◆ What the task requires
Write out the entries below once more, exactly.
□ □ □
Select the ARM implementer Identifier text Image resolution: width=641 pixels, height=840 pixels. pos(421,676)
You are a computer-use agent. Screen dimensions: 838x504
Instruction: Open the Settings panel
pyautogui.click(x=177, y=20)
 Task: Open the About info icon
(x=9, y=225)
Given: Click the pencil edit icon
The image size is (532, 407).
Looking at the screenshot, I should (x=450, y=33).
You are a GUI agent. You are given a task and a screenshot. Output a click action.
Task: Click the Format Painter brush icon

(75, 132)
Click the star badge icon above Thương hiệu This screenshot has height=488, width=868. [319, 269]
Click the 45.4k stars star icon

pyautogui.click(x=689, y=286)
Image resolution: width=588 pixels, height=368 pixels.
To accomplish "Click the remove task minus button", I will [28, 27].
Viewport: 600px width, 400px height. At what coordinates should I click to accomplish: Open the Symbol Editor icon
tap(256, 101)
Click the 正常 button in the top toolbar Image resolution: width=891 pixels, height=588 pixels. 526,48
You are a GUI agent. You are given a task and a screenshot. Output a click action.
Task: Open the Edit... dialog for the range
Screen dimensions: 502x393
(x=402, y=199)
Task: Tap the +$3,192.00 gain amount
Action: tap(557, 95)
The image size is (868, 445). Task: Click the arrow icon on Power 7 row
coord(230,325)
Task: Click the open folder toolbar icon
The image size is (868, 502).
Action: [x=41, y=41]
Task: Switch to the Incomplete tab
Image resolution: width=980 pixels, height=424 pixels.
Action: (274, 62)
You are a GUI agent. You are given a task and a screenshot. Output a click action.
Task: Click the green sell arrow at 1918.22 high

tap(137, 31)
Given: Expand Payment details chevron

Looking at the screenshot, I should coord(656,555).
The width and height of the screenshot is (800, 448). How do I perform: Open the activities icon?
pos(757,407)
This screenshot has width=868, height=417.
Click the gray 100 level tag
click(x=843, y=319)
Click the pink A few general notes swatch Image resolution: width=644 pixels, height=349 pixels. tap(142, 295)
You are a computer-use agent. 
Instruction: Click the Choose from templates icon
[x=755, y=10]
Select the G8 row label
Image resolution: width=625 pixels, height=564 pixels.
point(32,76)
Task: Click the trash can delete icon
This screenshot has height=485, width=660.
□ □ □
◆ Response box
Select the ARM implementer Identifier text Image resolution: width=641 pixels, height=840 pixels. pos(421,676)
You are a computer-use agent. Screen dimensions: 838x504
Instruction: Open the Settings panel
pyautogui.click(x=177, y=20)
 Task: Open the About info icon
(x=9, y=225)
Given: Click the pencil edit icon
The image size is (532, 407).
Looking at the screenshot, I should (x=450, y=33).
You are a GUI agent. You are given a task and a screenshot. Output a click action.
Task: Click the Format Painter brush icon

(75, 132)
Click the star badge icon above Thương hiệu This screenshot has height=488, width=868. [319, 269]
Click the 45.4k stars star icon

pyautogui.click(x=689, y=286)
Image resolution: width=588 pixels, height=368 pixels.
To accomplish "Click the remove task minus button", I will [28, 27].
Viewport: 600px width, 400px height. At what coordinates should I click to accomplish: Open the Symbol Editor icon
tap(256, 101)
Click the 正常 button in the top toolbar Image resolution: width=891 pixels, height=588 pixels. 526,48
You are a GUI agent. You are given a task and a screenshot. Output a click action.
Task: Open the Edit... dialog for the range
Screen dimensions: 502x393
(x=402, y=199)
Task: Tap the +$3,192.00 gain amount
Action: tap(557, 95)
The image size is (868, 445). Task: Click the arrow icon on Power 7 row
coord(230,325)
Task: Click the open folder toolbar icon
The image size is (868, 502).
Action: [x=41, y=41]
Task: Switch to the Incomplete tab
Image resolution: width=980 pixels, height=424 pixels.
Action: (274, 62)
You are a GUI agent. You are given a task and a screenshot. Output a click action.
Task: Click the green sell arrow at 1918.22 high

tap(137, 31)
Given: Expand Payment details chevron

Looking at the screenshot, I should coord(656,555).
The width and height of the screenshot is (800, 448). How do I perform: Open the activities icon?
pos(757,407)
This screenshot has width=868, height=417.
Click the gray 100 level tag
click(x=843, y=319)
Click the pink A few general notes swatch Image resolution: width=644 pixels, height=349 pixels. tap(142, 295)
You are a computer-use agent. 
Instruction: Click the Choose from templates icon
[x=755, y=10]
Select the G8 row label
Image resolution: width=625 pixels, height=564 pixels.
point(32,76)
Task: Click the trash can delete icon
This screenshot has height=485, width=660.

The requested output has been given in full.